■ **Task requirements**: Among the lines of the records below, count those with the word "agent". Reply with that number alone.

■ ■ ■ ■ ■ ■ ■

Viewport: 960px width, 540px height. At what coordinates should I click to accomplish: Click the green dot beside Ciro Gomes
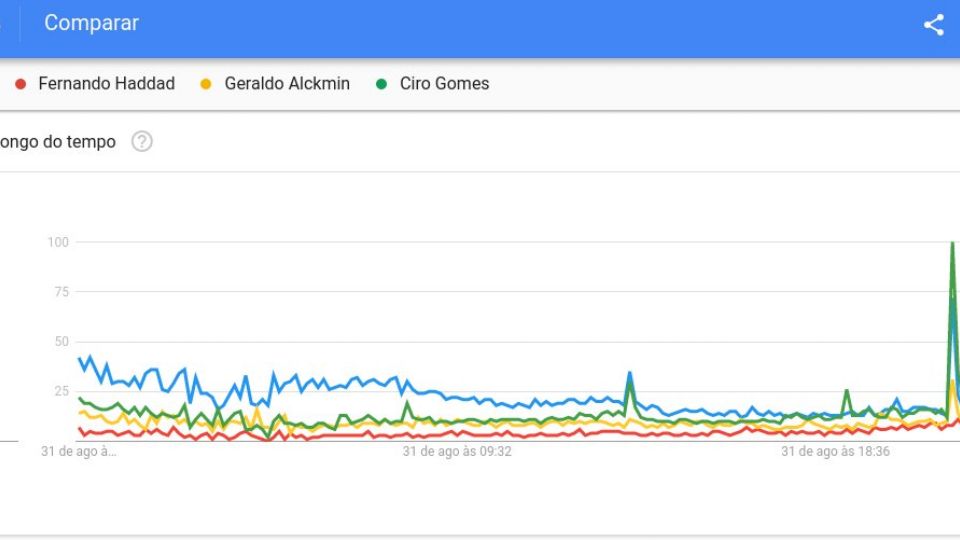(x=381, y=84)
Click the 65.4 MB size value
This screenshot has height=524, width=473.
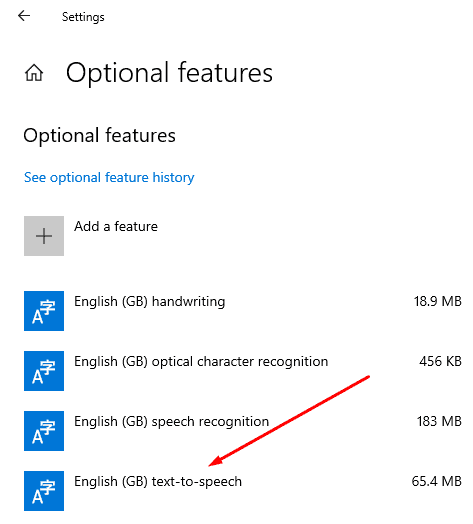pyautogui.click(x=437, y=482)
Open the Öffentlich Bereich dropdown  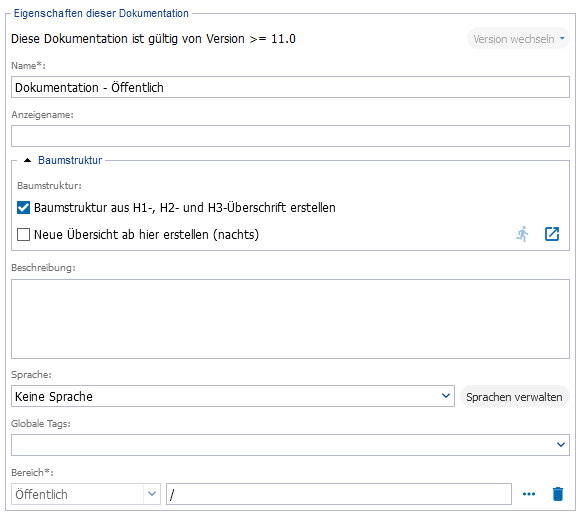pos(86,494)
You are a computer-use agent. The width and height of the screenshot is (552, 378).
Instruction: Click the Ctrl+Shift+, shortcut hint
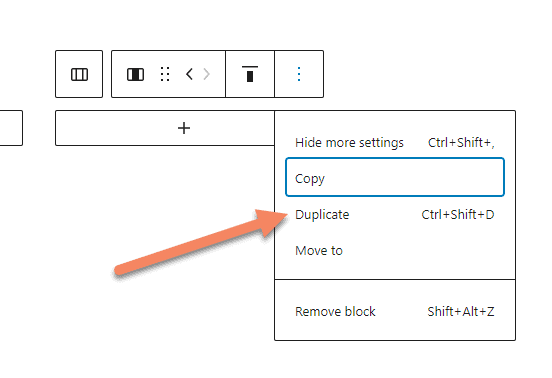click(461, 143)
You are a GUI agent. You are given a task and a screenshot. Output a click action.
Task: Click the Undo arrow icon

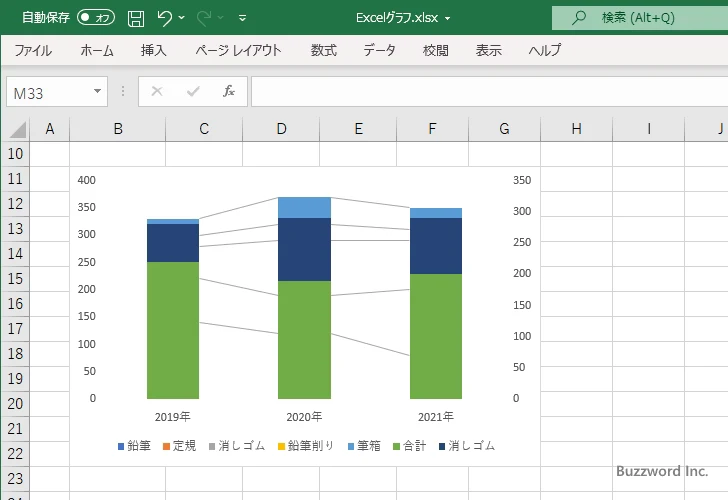click(x=165, y=18)
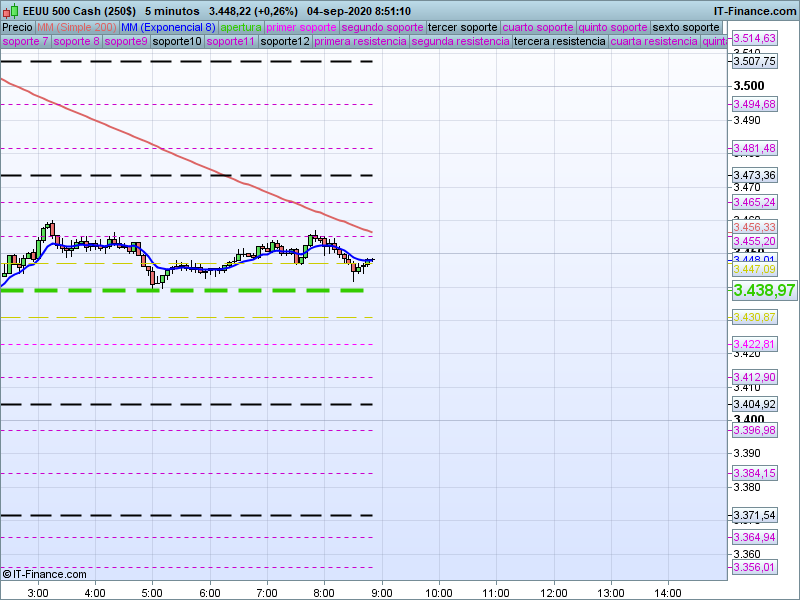The height and width of the screenshot is (600, 800).
Task: Click the 3.507,75 price level tag
Action: (x=754, y=61)
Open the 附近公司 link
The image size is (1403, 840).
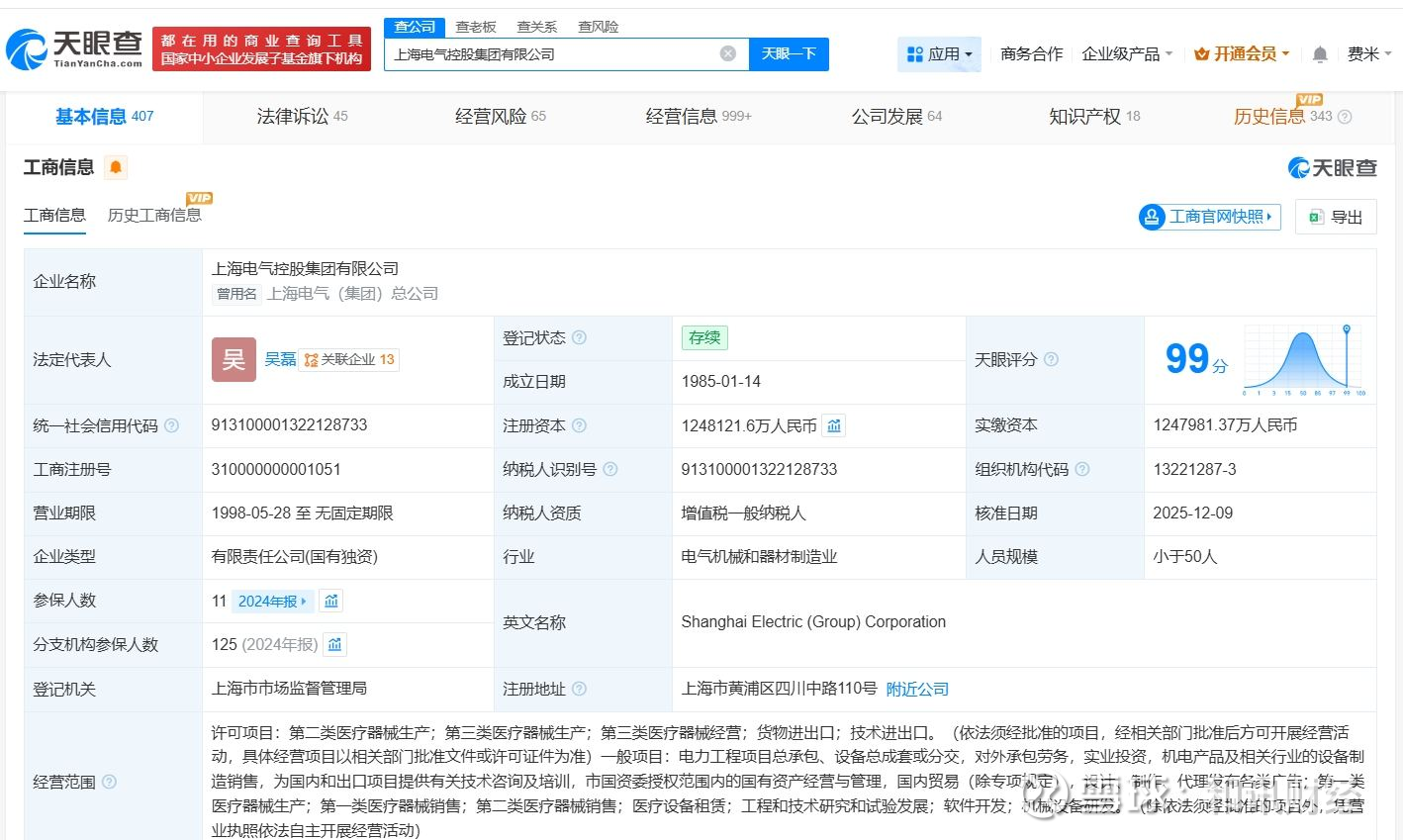point(916,689)
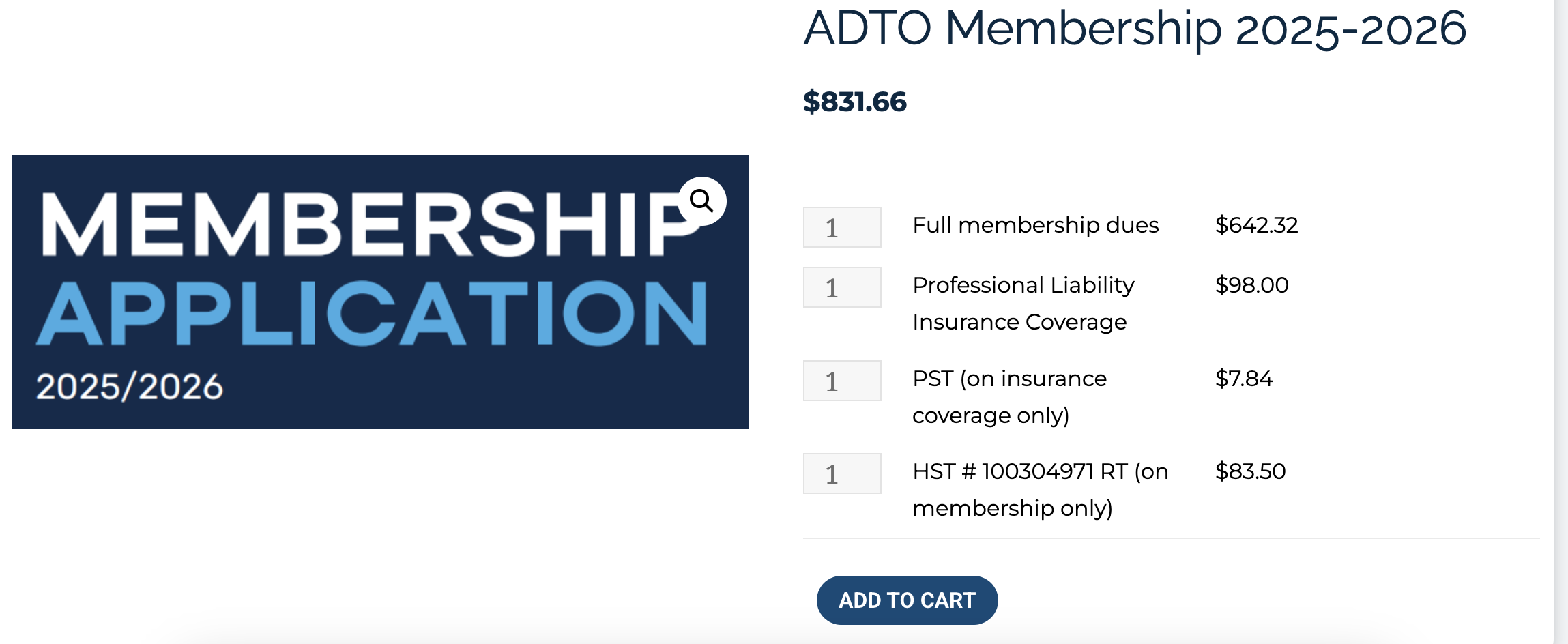The height and width of the screenshot is (644, 1568).
Task: Click the $642.32 membership dues price
Action: coord(1256,225)

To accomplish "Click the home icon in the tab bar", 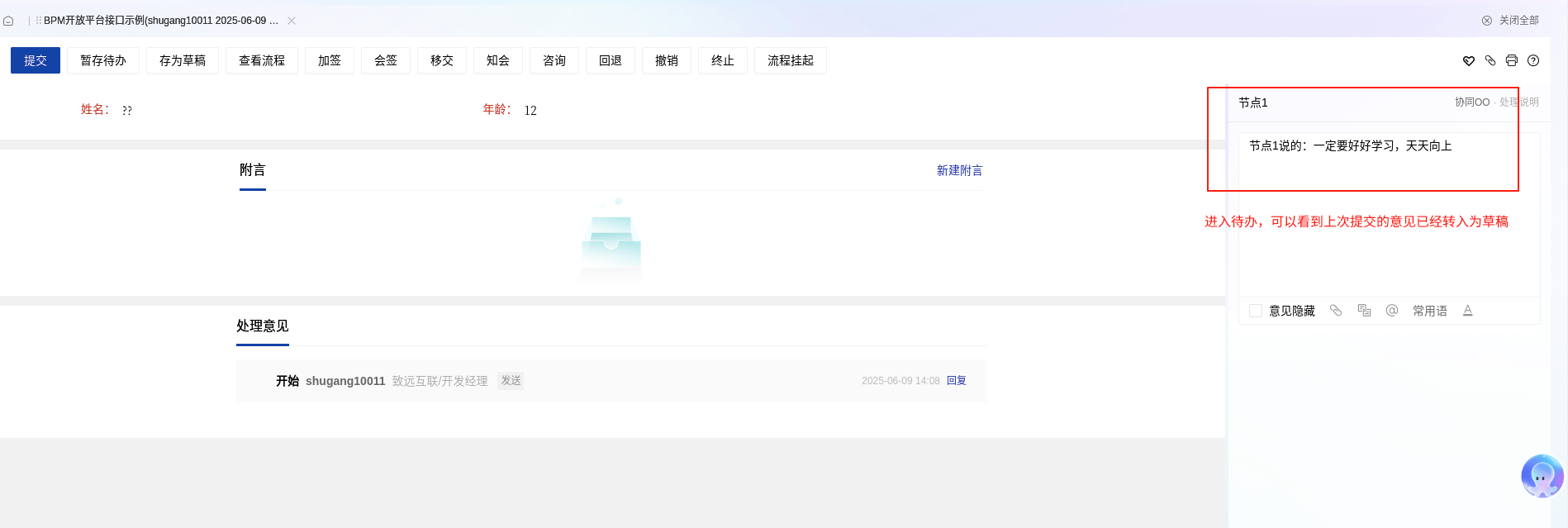I will pos(8,21).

■ ■ ■ ■ ■ ■ ■

■ **Solution for this task**: 2